Spokes.wiki Search Graph Growth About

llm-inference-wiki

log

Synthesis — LLM Inference

The evolving thesis of this wiki. Sits above the schema.org pages. Records the current best understanding, open questions, and explicitly flagged contradictions.

Current understanding

llm-inference — running a trained model on a prompt — factors cleanly into three layers, and the founding three sources (all MachineLearningMastery code walk-throughs, all landing 2026-06-01) each take one layer:

  1. Execution: two phases. Prefill processes the whole prompt in parallel; decode then emits tokens one at a time, autoregressively prefill-decode-kv-cache. This asymmetry is the root fact of inference economics: prefill is compute-bound and parallel; decode is sequential and latency-bound.
  2. Token selection. At each decode step the logits become a distribution (softmax, scaled by temperature) and a token is chosen via token-sampling — top-k or top-p logits-softmax-sampling-walkthrough. This is the cheap part, layered on top of the heavy attention compute.
  3. Serving at scale. continuous-batching keeps the GPU busy across many concurrent, variable-length requests by dynamically refilling batch slots and packing unpadded tokens with a block-diagonal mask continuous-batching-serving.

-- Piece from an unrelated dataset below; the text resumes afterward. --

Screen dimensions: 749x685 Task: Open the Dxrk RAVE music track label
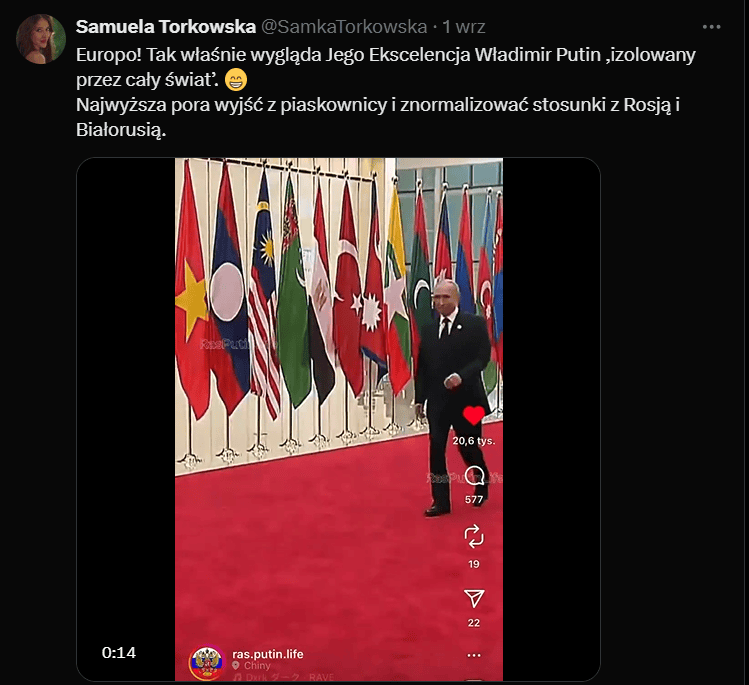pos(283,677)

The unifying thread is the kv-cache. It is what makes decode cheap per step (O(n²)→O(n)) by storing past keys/values — and its memory footprint is precisely what makes serving hard, which is the problem continuous-batching exists to manage. So the three sources are not three topics but one pipeline seen at three altitudes: how a token is chosen → how the model runs to produce it → how that run is shared across users.

Open questions

  • Quantified, neutral benchmarks. Most claims here are from intermediate tutorials with toy/demo setups (e.g. the 6.5× continuous-batching figure, the O(n) KV-cache claim). Partly closed (2026-06-15): flash-attention-paper (Dao et al., NeurIPS 2022) is the first peer-reviewed primary with hardware/model-specific numbers — 15% on BERT-large, 3× on GPT-2, 2.4× on long-range arena, plus a formal IO-complexity proof. It benchmarks training, though. Serving side now grounded (2026-06-16): paged-attention-paper (Kwon et al., SOSP 2023) is the peer-reviewed inference-serving study — 2–4× throughput over FasterTransformer/Orca at equal latency, attributed to near-zero KV fragmentation. What remains open is narrower: a which-lever- bought-what decomposition across vLLM’s full stack (paging vs batching vs quantization vs speculative decoding), not the existence of any controlled serving number. (A new T3 explainer, how-does-vllm-work (Amit Shekhar / Outcome School, 2026-06-17), restates the PagedAttention/continuous-batching mechanics cleanly but ships no numbers — a useful on-ramp to vllm, not movement on this gap.)
  • Sampling × serving interaction. The sources treat sampling and batching independently. Does aggressive batching constrain per-request sampling (shared temperature, speculative decoding)? Unaddressed.
  • Memory math. kv-cache growth (length × layers × heads × precision) and its cap on batch size / context length is asserted qualitatively but never quantified here. (The attention side of the memory story is now grounded: flash-attention-paper proves attention memory is linear, not quadratic, in sequence length — the KV-cache decode-step byte math remains unquantified here, but its serving cost is now grounded: paged-attention-paper shows the binding problem is fragmentation of the per-request cache, not just its raw size, and that OS-style paging recovers the wasted memory as batch capacity.)
  • Beyond the basics. PagedAttention/vLLM, speculative decoding, FlashAttention now added (2026-06-09): vllm (PagedAttention = OS-paging for the kv-cache, near-zero fragmentation + KV sharing), flash-attention (IO-aware exact attention — the prefill/decode compute core), and speculative-decoding (draft-and-verify; the concrete sampling × serving coupling). Still absent: quantization (int4/FP8). Now added (2026-06-10): quantization (the data-type lever — int8/int4/FP8, GPTQ/AWQ/bitsandbytes/GGUF; shrinks weights and the kv-cache, the fourth production lever after the three algorithmic ones) and llama-cpp (its flagship embodiment). The additions reframe the pipeline: the founding three explained what each layer does; the 06-09 trio explained how production engines make each layer cheap; quantization adds the orthogonal make-the-numbers-smaller axis that cuts across all layers.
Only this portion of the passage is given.